In the U.S., fintech businesses brought in $12.8 billion during the first quarter of 2021, which represents a 220 percent increase from the same period in 2020, according to an article in Forbes. The trend isn’t only about investments, but also about the valuations of fintech companies, which continue to skyrocket.
The average valuation of the 11 still-private U.S. fintechs on this list (we were aiming for 10, but there was a three-way tie for No. 9) is $19.5 billion, more than double last year’s average.
This trend comes as no surprise to Bardya Ziaian, a Canadian entrepreneur within the fintech industry who believes it will transform the world over the coming decade.
“It’s hard to undersell how big a change we’re experiencing right now through fintech,” Bardya Ziaian said. “In a few years, this will be a household term because there’s no one who will be untouched by the changes brought by this industry.”
The financial crises that resulted from the largest companies on Wall Street has led to consumers becoming more leery of trusting big financial institutions. That history has played an important part in the quick growth of decentralized finance and fintech apps, according to Dan Dolev, fintech equity analyst at Mizuho Securities.

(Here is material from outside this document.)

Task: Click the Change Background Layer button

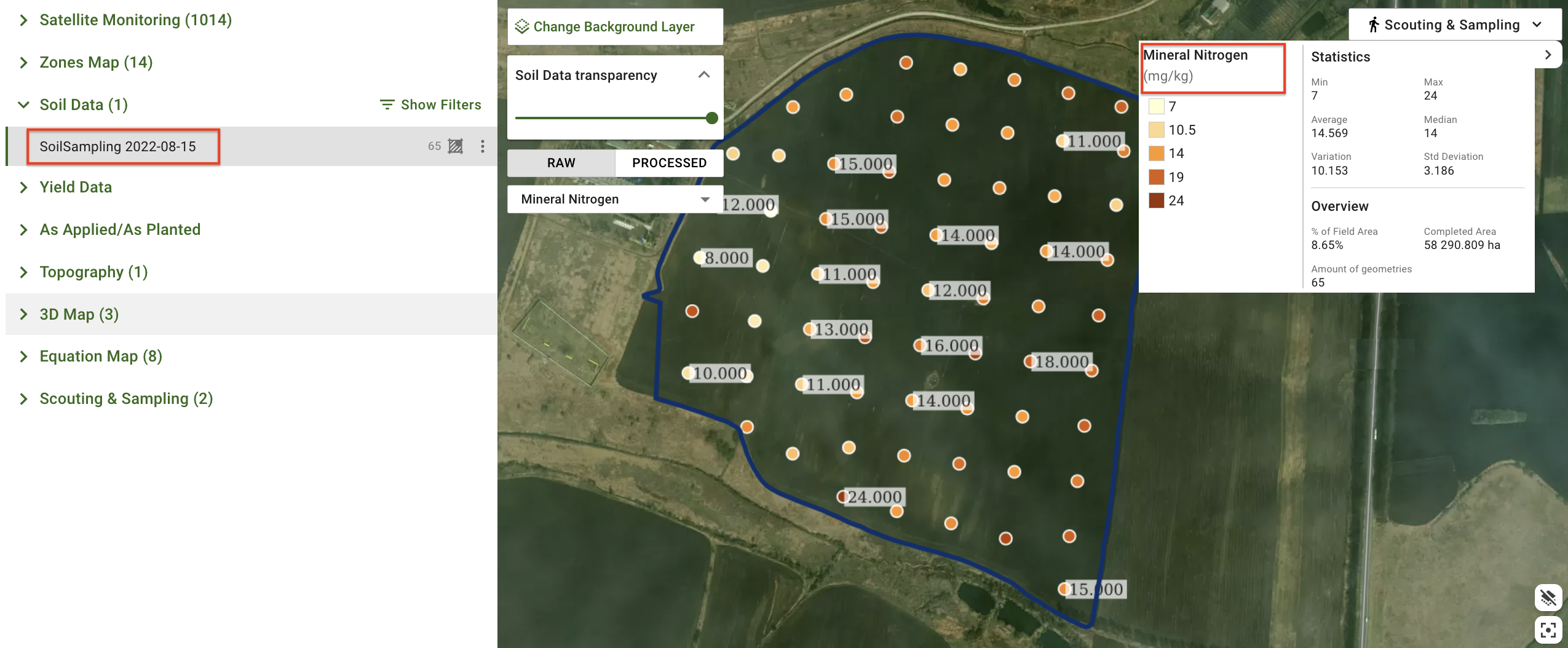Action: click(614, 26)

In an article for Entrepreneur, Dolev said that the new generation of “neo banks” created by the fintech revolution is going to replace many of the oldest banks and financial institutions in the world.
“Cryptocurrencies have surged in the past year as proponents build momentum toward a future free from the control of what they view as financial overlords,” Dolev said. “Firms like JPMorgan Chase & Co (NYSE:JPM) and Goldman Sachs Group Inc (NYSE:GS), which powers Apple’s mobile payment service, are taking steps to reach a younger audience, but it may not be enough.”

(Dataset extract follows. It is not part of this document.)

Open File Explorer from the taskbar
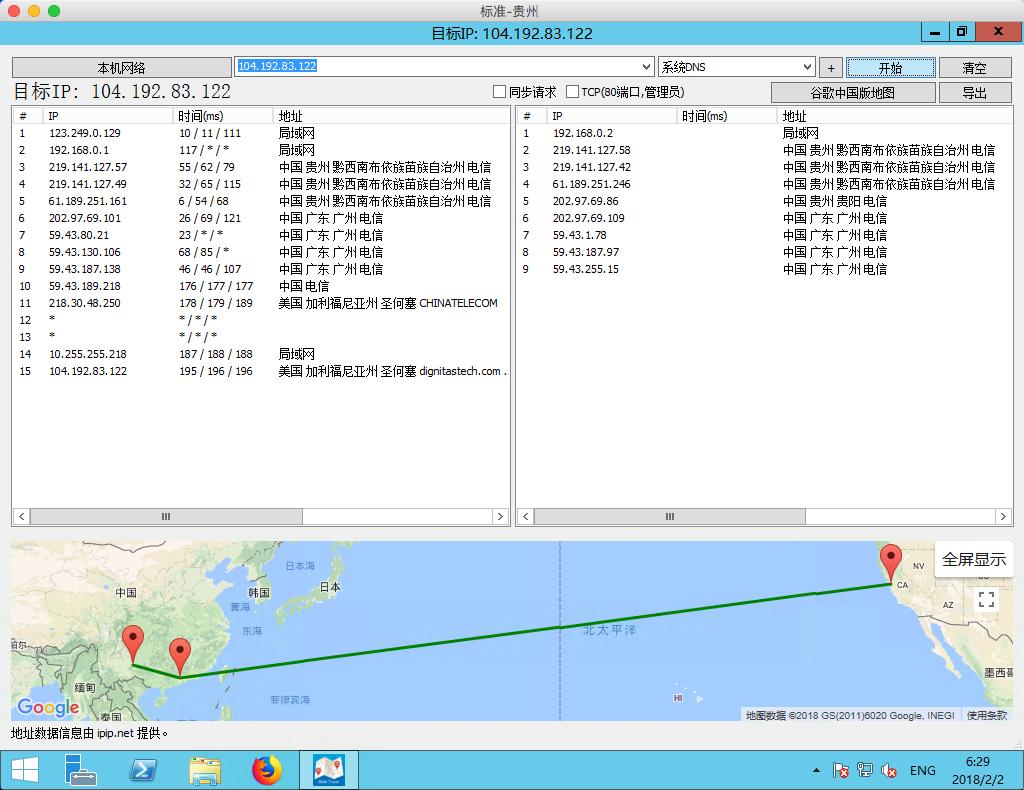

The Internet now abounds with investment strategies for those trying to cash in on what seems like the next big emerging industry. Many experts believe that fintech will become the dominant economic driver of the 2020s, resulting in a new tech boom.
According to Forbes, these are some of the most interesting recent developments of major fintech companies:
- PayPal: The company’s stocks are up by 22 percent. PayPal has also recently indicated an update to its app that will allow stock trading by U.S. customers, putting it in competition with Robinhood.
- Square: Another company with stocks on the rise by about 22 percent. Square announced in August 2021 that it would acquire Afterpay, an Australian buy now, pay later (BNPL) company, for about $29 billion in an all-stock transaction.
- Visa: After returning about 2.5 percent over the last year, Visa experienced slow cross-border volumes and a slump in consumer spending, likely from the pandemic. But with the vaccine rollout and economies reopening, its business prospects could improve soon.
There’s so much to learn about this industry. If you’re an investor or you just want to make smart decisions about how and where to put your money, a thorough understanding of fintech will only become more important in the years to come.